* _TASK DIRECTIONS_
Find the word "Where" in the records below. List each line containing it.

* _GIVEN INFORMATION_
────────────────────────────────────────
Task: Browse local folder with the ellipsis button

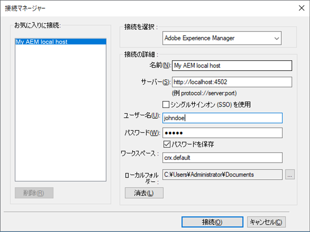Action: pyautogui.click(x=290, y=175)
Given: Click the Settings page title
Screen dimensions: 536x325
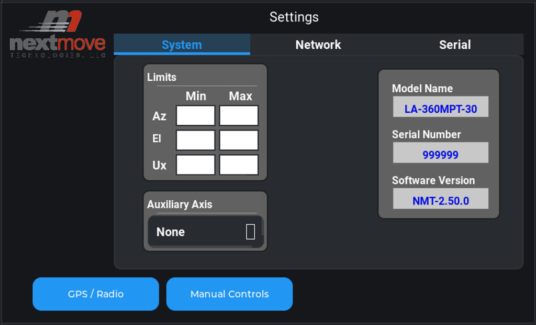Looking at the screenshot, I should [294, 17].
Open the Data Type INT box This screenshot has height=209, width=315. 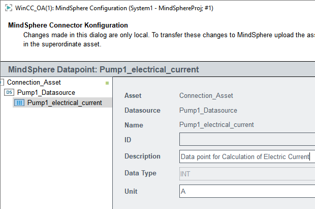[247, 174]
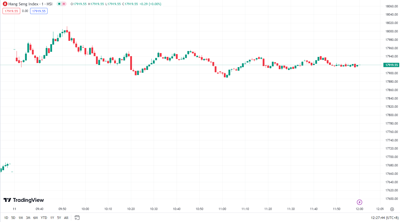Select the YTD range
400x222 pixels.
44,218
────────────────────────────────────────
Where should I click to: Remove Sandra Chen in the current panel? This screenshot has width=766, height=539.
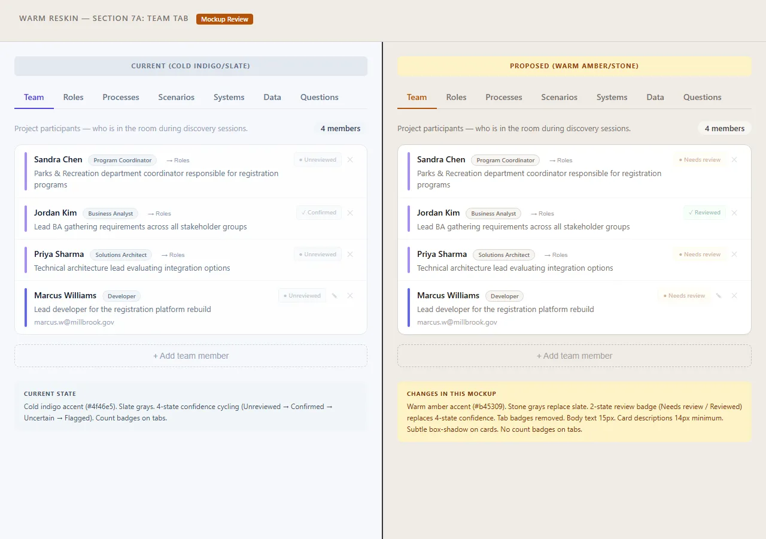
────────────────────────────────────────
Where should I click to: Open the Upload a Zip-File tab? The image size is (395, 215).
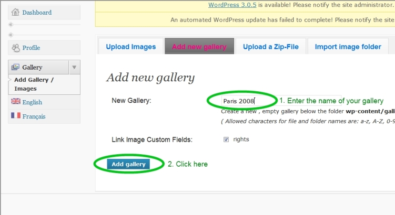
────────────────────────────────────────
* _SOLUTION BELOW_
Where should I click to: Remove Sandra Chen in the current panel? This screenshot has width=766, height=539.
Where should I click to: Open the Upload a Zip-File tab? The image size is (395, 215).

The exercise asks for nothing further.